8. An air-cooled oil-free rotary-type compressor comprising:
a first air cooler including a plurality of cooling pipes, a check
valve, and a second air cooler, said first air cooler, said check
valve and second air cooler being disposed in a discharge passage
for air compressed in a compressor body, said first and second air
coolers being provided in a passage for cooling air with said
plurality of cooling pipes of the first air cooler being arranged
along a flow direction of the cooling air, a cooling air discharge
duct is included in said passage such that the cooling air, which
has been blown horizontally past said second air cooler, is
directed vertically upwardly at a discharge side of the discharge
duct past said first air cooler, and said first air cooler is
disposed in said cooling air discharge duct, and wherein a portion
of said cooling air discharge duct at a discharge side has a
cross-sectional area gradually reducing in a flow direction of said
cooling air through said air discharge duct, and wherein said first
air cooler is provided in said portion of said cooling air
discharge duct.
9. An air-cooled oil-free rotary-type compressor in accordance with
claim 8 wherein:
at least a part of the first air cooler is disposed above the
second air cooler.
Description
BACKGROUND OF THE INVENTION
The present invention relates to an air-cooled oil-free rotary-type
compressor and, more particularly, to an air-cooled oil-free
rotary-type compressor which is suitable for improving the heat
exchange efficiency of a first air cooler and reducing its
size.
In, for example, Japanese Patent Unexamined Publication No.
1-116297, a conventional air-cooled oil-free rotary-type compressor
is provided wherein a first cooler is provided at a downstream side
of a second air cooler, a coolant cooler and an air-cooler with
respect to a flow direction of the cooling air. Therefore, the
cooling air, flowing to the first air-cooler via the second
air-cooler, the coolant cooler and the oil cooler, has a relatively
low velocity. Consequently, with a plurality of cooling pipes of
the first air cooler being arranged in a direction perpendicular to
the flowing direction of the cooling air, an adequate heat exchange
is not effected between the compressed air and the cooling air. For
this reason, the heat exchange efficiency of the conventional
compressor is so low that an increase in the size of the first air
cooler cannot be avoided.

● Data excerpt
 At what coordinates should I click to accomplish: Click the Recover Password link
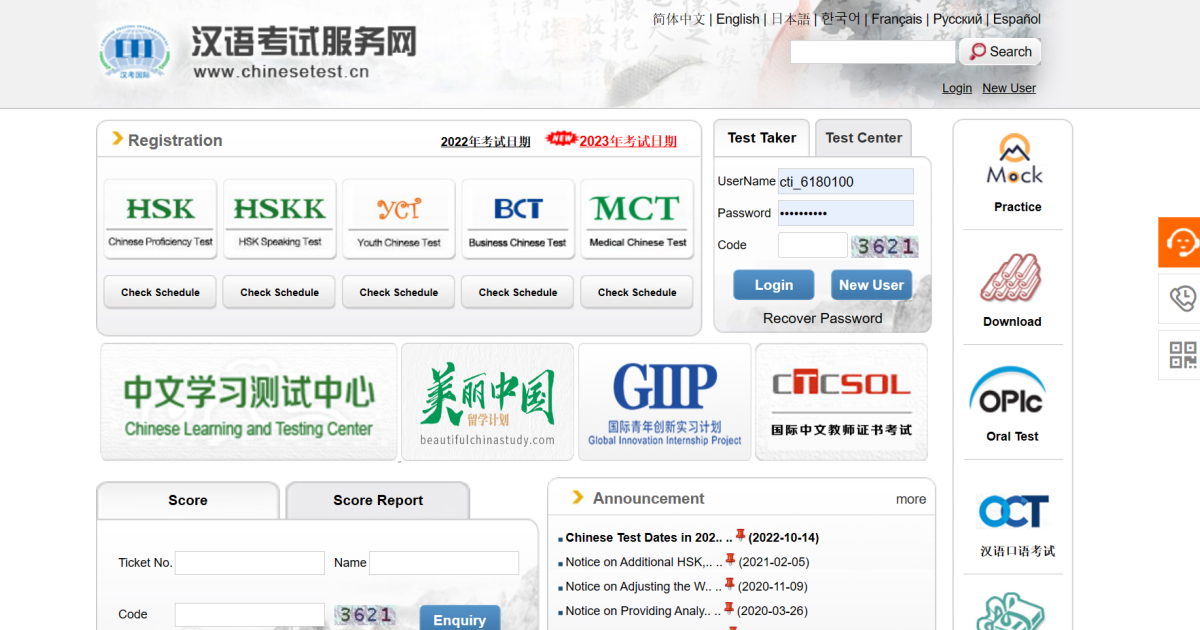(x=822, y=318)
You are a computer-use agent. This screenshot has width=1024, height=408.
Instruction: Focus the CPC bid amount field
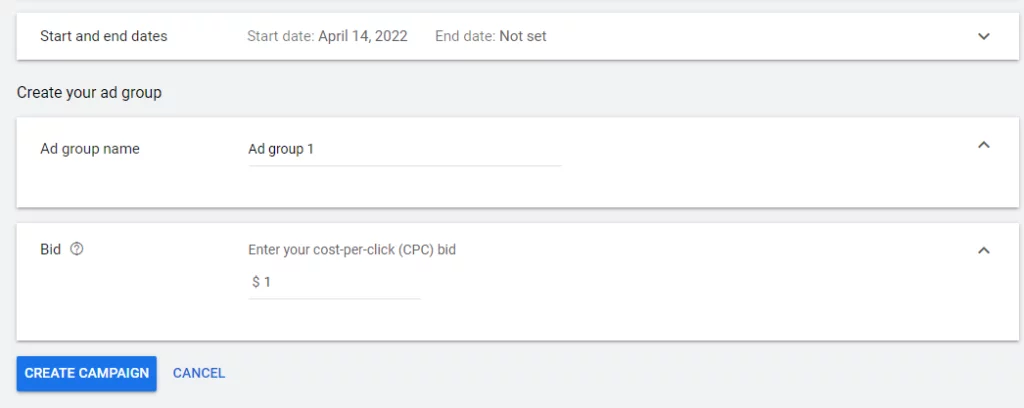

● Problems and tasks
a – Which publication does the compressor patent text cite as describing the conventional air-cooled oil-free rotary-type compressor?
b – Output the compressor patent text from "In, for example, Japanese" to "cannot be avoided.".
c – Carry the compressor patent text forward from where it stops.

● Responses to the tasks
a – Japanese Patent Unexamined Publication No. 1-116297.

b –
In, for example, Japanese Patent Unexamined Publication No.
1-116297, a conventional air-cooled oil-free rotary-type compressor
is provided wherein a first cooler is provided at a downstream side
of a second air cooler, a coolant cooler and an air-cooler with
respect to a flow direction of the cooling air. Therefore, the
cooling air, flowing to the first air-cooler via the second
air-cooler, the coolant cooler and the oil cooler, has a relatively
low velocity. Consequently, with a plurality of cooling pipes of
the first air cooler being arranged in a direction perpendicular to
the flowing direction of the cooling air, an adequate heat exchange
is not effected between the compressed air and the cooling air. For
this reason, the heat exchange efficiency of the conventional
compressor is so low that an increase in the size of the first air
cooler cannot be avoided.

c –
In this connection, when the flow velocity of the cooling air
flowing between the row of cooling pipes of the first air cooler is
increased by narrowing a discharge-side passage of the cooling air,
the heat exchange efficiency can be improved. However, when the
cross section of the discharge-side passage of the cooling air is
reduced and the cooling pipes are arrayed in the reduced
discharge-side passage without changing the orientation of the
cooling pipes of the first air-cooler with respect to the flowing
direction of the cooling air, it is necessary to substantially
reduce the pitches of the cooling pipes. If the pitches of the
cooling pipes are thus reduced, there will be caused a new problem
that the flow resistance of the cooling air is increased, as well
as a manufacturing problem that the welding operation of the pipes
is difficult.
SUMMARY OF THE INVENTION
The aim underlying the present invention essentially resides in
providing an air-cooled oil-free rotary-type compressor which
avoids, by simple means, the disadvantages encountered in the prior
art and improves the heat exchange efficiency of the first
air-cooler, and reduces the size of the same, while also being
simple to manufacture.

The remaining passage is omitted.